## TRY IT
When you copy the material, keep each line exactly as it appears.

## EXTRACTED DATA

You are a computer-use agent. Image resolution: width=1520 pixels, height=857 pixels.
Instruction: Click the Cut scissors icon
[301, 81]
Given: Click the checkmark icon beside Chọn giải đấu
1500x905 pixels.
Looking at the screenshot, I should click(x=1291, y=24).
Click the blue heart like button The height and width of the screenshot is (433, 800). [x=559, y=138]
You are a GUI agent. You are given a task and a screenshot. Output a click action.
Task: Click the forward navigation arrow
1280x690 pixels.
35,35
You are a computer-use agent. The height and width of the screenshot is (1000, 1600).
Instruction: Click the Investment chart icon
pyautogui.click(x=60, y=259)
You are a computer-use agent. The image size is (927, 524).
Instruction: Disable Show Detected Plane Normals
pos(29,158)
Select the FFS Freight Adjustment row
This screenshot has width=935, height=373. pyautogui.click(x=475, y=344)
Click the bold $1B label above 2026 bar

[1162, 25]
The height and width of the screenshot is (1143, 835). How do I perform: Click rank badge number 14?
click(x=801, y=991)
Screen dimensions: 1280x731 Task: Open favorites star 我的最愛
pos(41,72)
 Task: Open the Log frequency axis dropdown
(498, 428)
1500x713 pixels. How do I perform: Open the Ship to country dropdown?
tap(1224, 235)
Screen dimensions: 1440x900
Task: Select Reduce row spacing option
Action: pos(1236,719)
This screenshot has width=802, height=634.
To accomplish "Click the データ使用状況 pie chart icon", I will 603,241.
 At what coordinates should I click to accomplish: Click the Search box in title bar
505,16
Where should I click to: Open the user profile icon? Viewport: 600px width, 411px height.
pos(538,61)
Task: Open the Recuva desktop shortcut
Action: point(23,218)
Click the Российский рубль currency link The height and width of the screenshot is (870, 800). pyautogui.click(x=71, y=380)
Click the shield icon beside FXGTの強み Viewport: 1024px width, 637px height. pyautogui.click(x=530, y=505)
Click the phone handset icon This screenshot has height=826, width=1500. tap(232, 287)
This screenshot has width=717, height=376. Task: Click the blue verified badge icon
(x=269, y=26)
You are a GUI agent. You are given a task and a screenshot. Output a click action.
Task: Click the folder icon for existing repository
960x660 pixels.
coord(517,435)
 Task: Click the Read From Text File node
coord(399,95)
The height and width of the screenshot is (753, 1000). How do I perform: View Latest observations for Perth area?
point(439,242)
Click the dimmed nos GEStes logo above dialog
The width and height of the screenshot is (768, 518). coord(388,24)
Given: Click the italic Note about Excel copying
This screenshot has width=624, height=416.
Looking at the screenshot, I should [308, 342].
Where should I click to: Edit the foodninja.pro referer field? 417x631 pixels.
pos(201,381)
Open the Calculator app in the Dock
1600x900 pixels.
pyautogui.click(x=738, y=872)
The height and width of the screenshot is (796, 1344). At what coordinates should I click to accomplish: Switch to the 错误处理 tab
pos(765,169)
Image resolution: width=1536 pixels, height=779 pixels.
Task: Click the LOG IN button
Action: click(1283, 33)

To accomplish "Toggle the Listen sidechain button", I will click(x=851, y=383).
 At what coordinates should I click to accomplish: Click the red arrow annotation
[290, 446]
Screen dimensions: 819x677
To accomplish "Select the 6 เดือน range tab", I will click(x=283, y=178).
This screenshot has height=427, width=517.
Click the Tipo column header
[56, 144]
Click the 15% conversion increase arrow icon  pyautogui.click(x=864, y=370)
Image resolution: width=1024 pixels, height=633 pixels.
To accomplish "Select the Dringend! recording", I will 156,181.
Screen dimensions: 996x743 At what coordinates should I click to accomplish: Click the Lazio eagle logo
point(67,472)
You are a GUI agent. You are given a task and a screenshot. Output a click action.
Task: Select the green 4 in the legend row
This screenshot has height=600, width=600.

## EXERCISE OUTPUT
You are a computer-use agent. Image resolution: width=1520 pixels, height=857 pixels.
Instruction: Click the Cut scissors icon
[301, 81]
Given: Click the checkmark icon beside Chọn giải đấu
1500x905 pixels.
Looking at the screenshot, I should click(x=1291, y=24).
Click the blue heart like button The height and width of the screenshot is (433, 800). [x=559, y=138]
You are a GUI agent. You are given a task and a screenshot. Output a click action.
Task: Click the forward navigation arrow
1280x690 pixels.
35,35
You are a computer-use agent. The height and width of the screenshot is (1000, 1600).
Instruction: Click the Investment chart icon
pyautogui.click(x=60, y=259)
You are a computer-use agent. The image size is (927, 524).
Instruction: Disable Show Detected Plane Normals
pos(29,158)
Select the FFS Freight Adjustment row
This screenshot has width=935, height=373. pyautogui.click(x=475, y=344)
Click the bold $1B label above 2026 bar

[1162, 25]
The height and width of the screenshot is (1143, 835). How do I perform: Click rank badge number 14?
click(x=801, y=991)
Screen dimensions: 1280x731 Task: Open favorites star 我的最愛
pos(41,72)
 Task: Open the Log frequency axis dropdown
(498, 428)
1500x713 pixels. How do I perform: Open the Ship to country dropdown?
tap(1224, 235)
Screen dimensions: 1440x900
Task: Select Reduce row spacing option
Action: pos(1236,719)
This screenshot has width=802, height=634.
To accomplish "Click the データ使用状況 pie chart icon", I will 603,241.
 At what coordinates should I click to accomplish: Click the Search box in title bar
505,16
Where should I click to: Open the user profile icon? Viewport: 600px width, 411px height.
pos(538,61)
Task: Open the Recuva desktop shortcut
Action: point(23,218)
Click the Российский рубль currency link The height and width of the screenshot is (870, 800). pyautogui.click(x=71, y=380)
Click the shield icon beside FXGTの強み Viewport: 1024px width, 637px height. pyautogui.click(x=530, y=505)
Click the phone handset icon This screenshot has height=826, width=1500. tap(232, 287)
This screenshot has width=717, height=376. Task: Click the blue verified badge icon
(x=269, y=26)
You are a GUI agent. You are given a task and a screenshot. Output a click action.
Task: Click the folder icon for existing repository
960x660 pixels.
coord(517,435)
 Task: Click the Read From Text File node
coord(399,95)
The height and width of the screenshot is (753, 1000). How do I perform: View Latest observations for Perth area?
point(439,242)
Click the dimmed nos GEStes logo above dialog
The width and height of the screenshot is (768, 518). coord(388,24)
Given: Click the italic Note about Excel copying
This screenshot has width=624, height=416.
Looking at the screenshot, I should [308, 342].
Where should I click to: Edit the foodninja.pro referer field? 417x631 pixels.
pos(201,381)
Open the Calculator app in the Dock
1600x900 pixels.
pyautogui.click(x=738, y=872)
The height and width of the screenshot is (796, 1344). At what coordinates should I click to accomplish: Switch to the 错误处理 tab
pos(765,169)
Image resolution: width=1536 pixels, height=779 pixels.
Task: Click the LOG IN button
Action: click(1283, 33)

To accomplish "Toggle the Listen sidechain button", I will click(x=851, y=383).
 At what coordinates should I click to accomplish: Click the red arrow annotation
[290, 446]
Screen dimensions: 819x677
To accomplish "Select the 6 เดือน range tab", I will click(x=283, y=178).
This screenshot has height=427, width=517.
Click the Tipo column header
[56, 144]
Click the 15% conversion increase arrow icon  pyautogui.click(x=864, y=370)
Image resolution: width=1024 pixels, height=633 pixels.
To accomplish "Select the Dringend! recording", I will 156,181.
Screen dimensions: 996x743 At what coordinates should I click to accomplish: Click the Lazio eagle logo
point(67,472)
You are a GUI agent. You are given a task and a screenshot. Output a click action.
Task: Select the green 4 in the legend row
This screenshot has height=600, width=600.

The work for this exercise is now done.